PROMPT -> Render the lines below as a Markdown table with the columns "Row" and "Line," numbering each line and omitting blank ones. Leave the pictures out of the table.

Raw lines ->

------------------------------

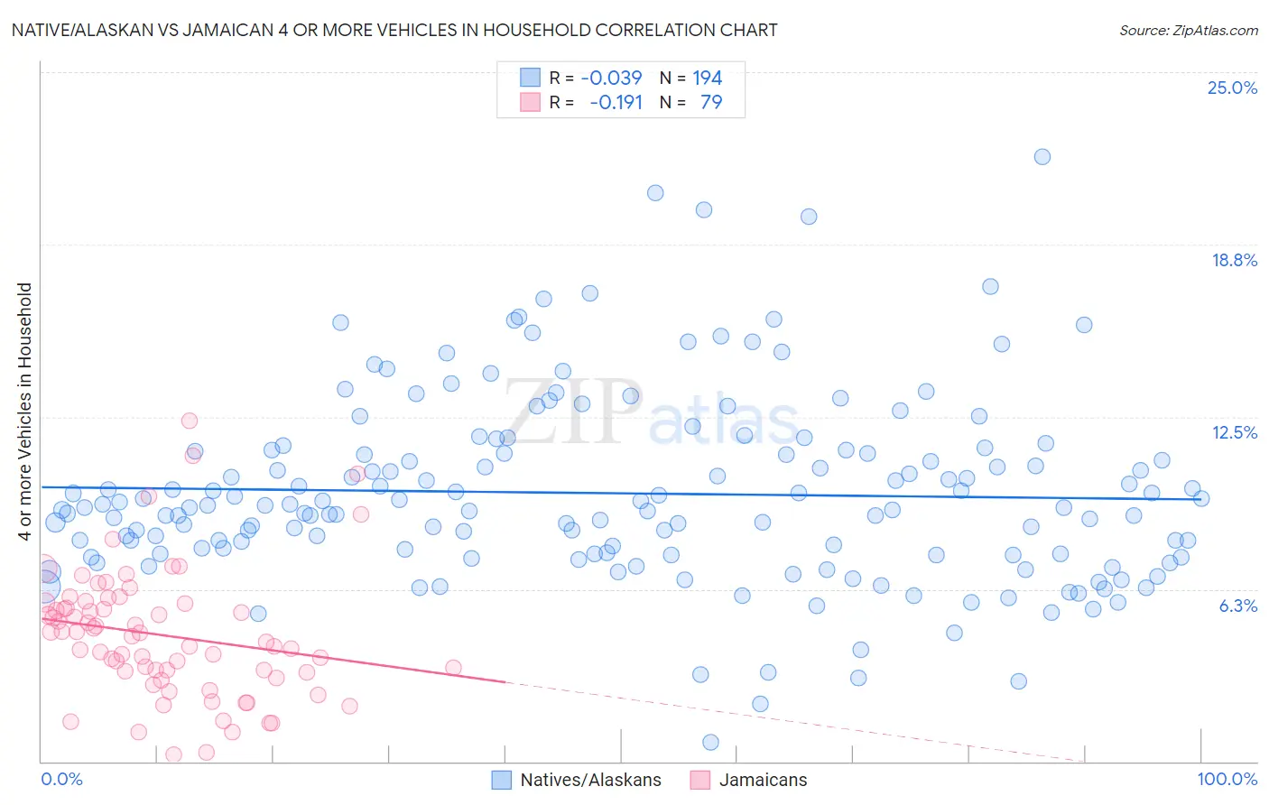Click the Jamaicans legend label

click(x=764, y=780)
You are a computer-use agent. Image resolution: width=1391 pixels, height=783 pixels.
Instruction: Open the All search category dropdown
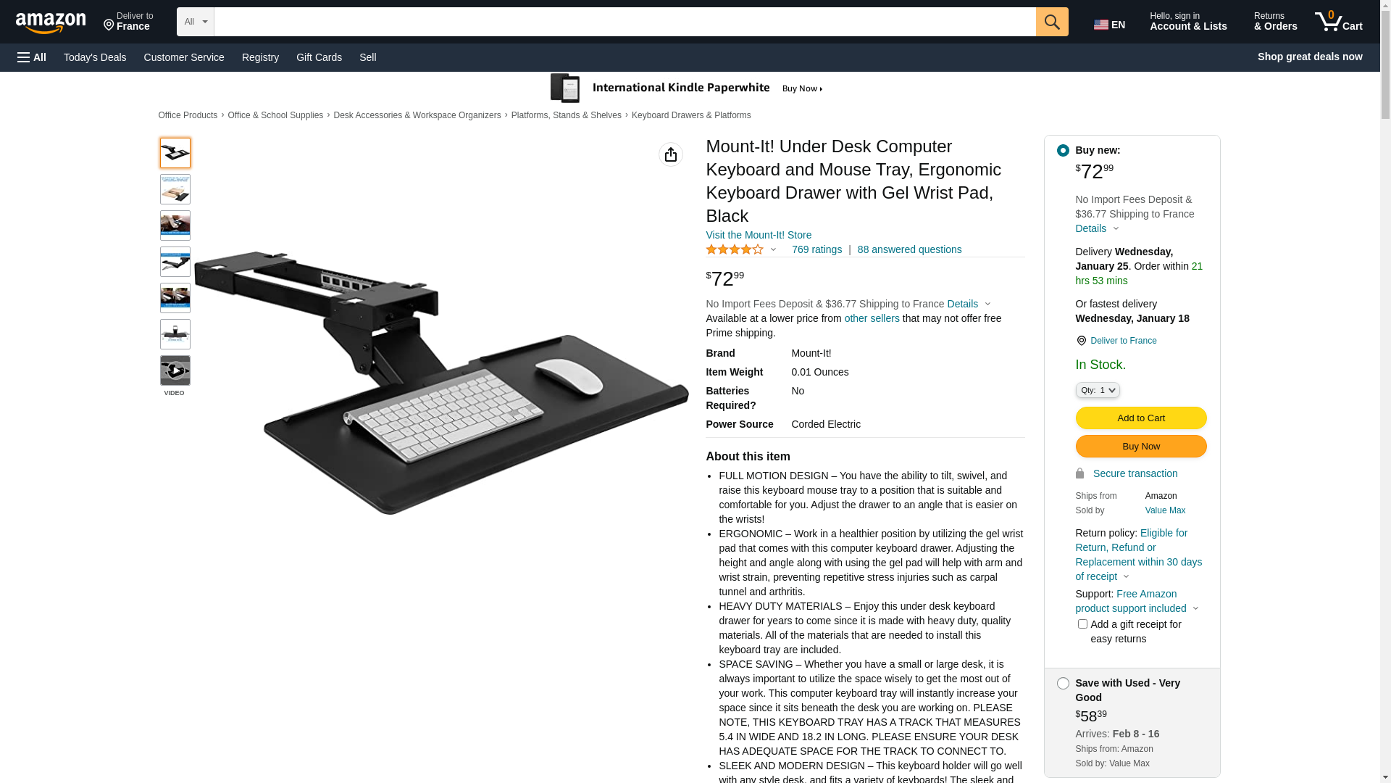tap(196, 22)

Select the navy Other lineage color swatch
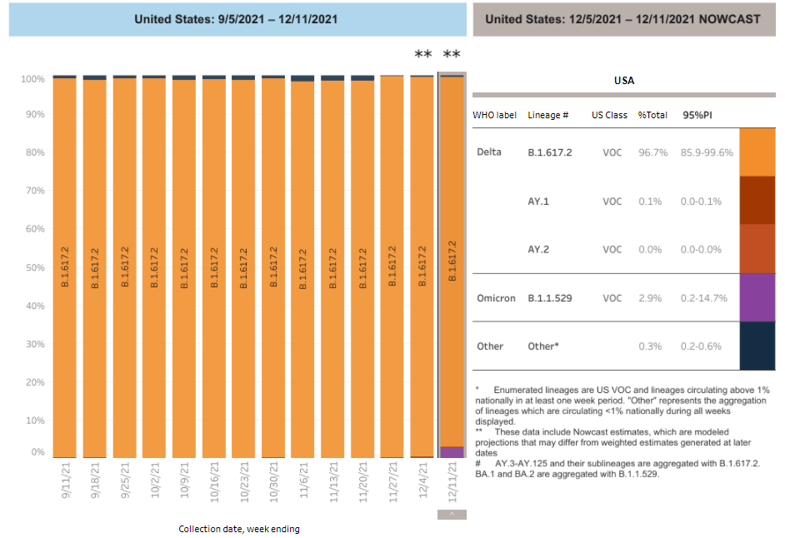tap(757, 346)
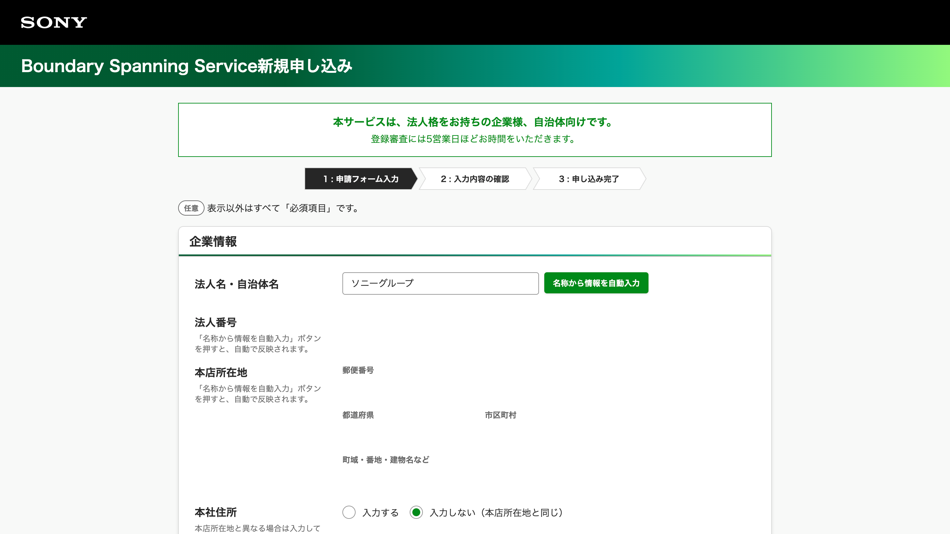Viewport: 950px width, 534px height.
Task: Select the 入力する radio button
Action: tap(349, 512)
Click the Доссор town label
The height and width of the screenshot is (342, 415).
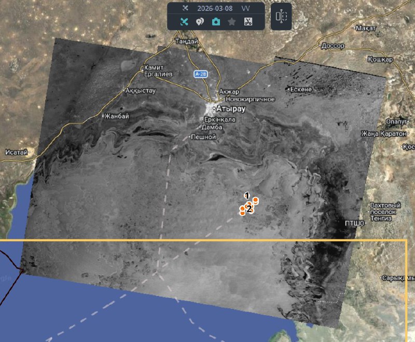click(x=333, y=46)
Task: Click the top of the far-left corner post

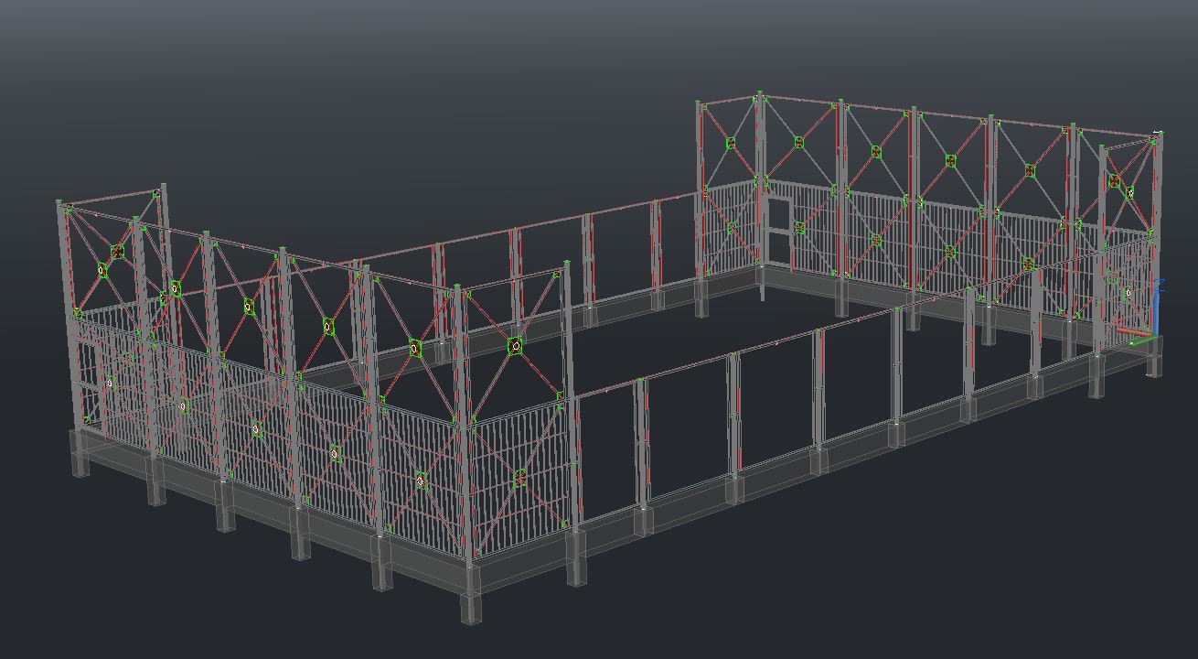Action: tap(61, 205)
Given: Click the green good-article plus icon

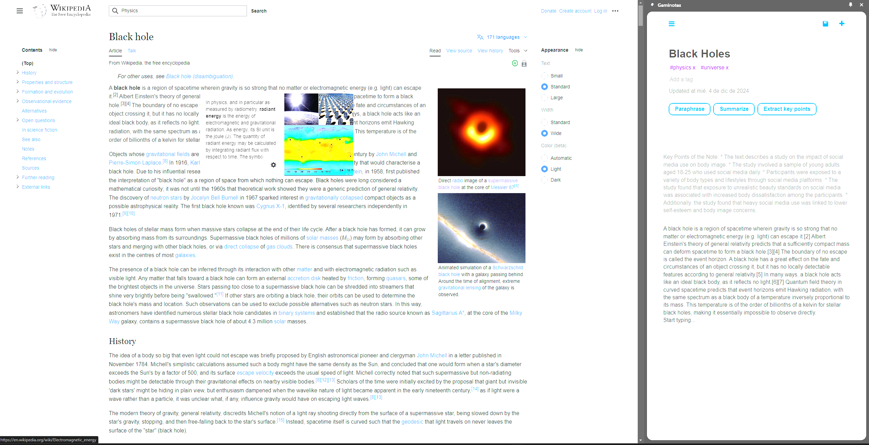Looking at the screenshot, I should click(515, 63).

------------------------------

REPLY ->
| Row | Line |
|---|---|
| 1 | Click the Jamaicans legend label |
| 2 | click(x=764, y=780) |
| 3 | You are a computer-use agent. Image resolution: width=1391 pixels, height=783 pixels. |
| 4 | Instruction: Open the All search category dropdown |
| 5 | tap(196, 22) |
| 6 | Select the navy Other lineage color swatch |
| 7 | tap(757, 346) |
| 8 | Viewport: 950px width, 534px height. |
| 9 | Task: Select the 入力する radio button |
| 10 | Action: tap(349, 512) |
| 11 | Click the Доссор town label |
| 12 | The height and width of the screenshot is (342, 415). |
| 13 | click(x=333, y=46) |
| 14 | Task: Click the top of the far-left corner post |
| 15 | Action: tap(61, 205) |
| 16 | Given: Click the green good-article plus icon |
| 17 | Looking at the screenshot, I should click(515, 63). |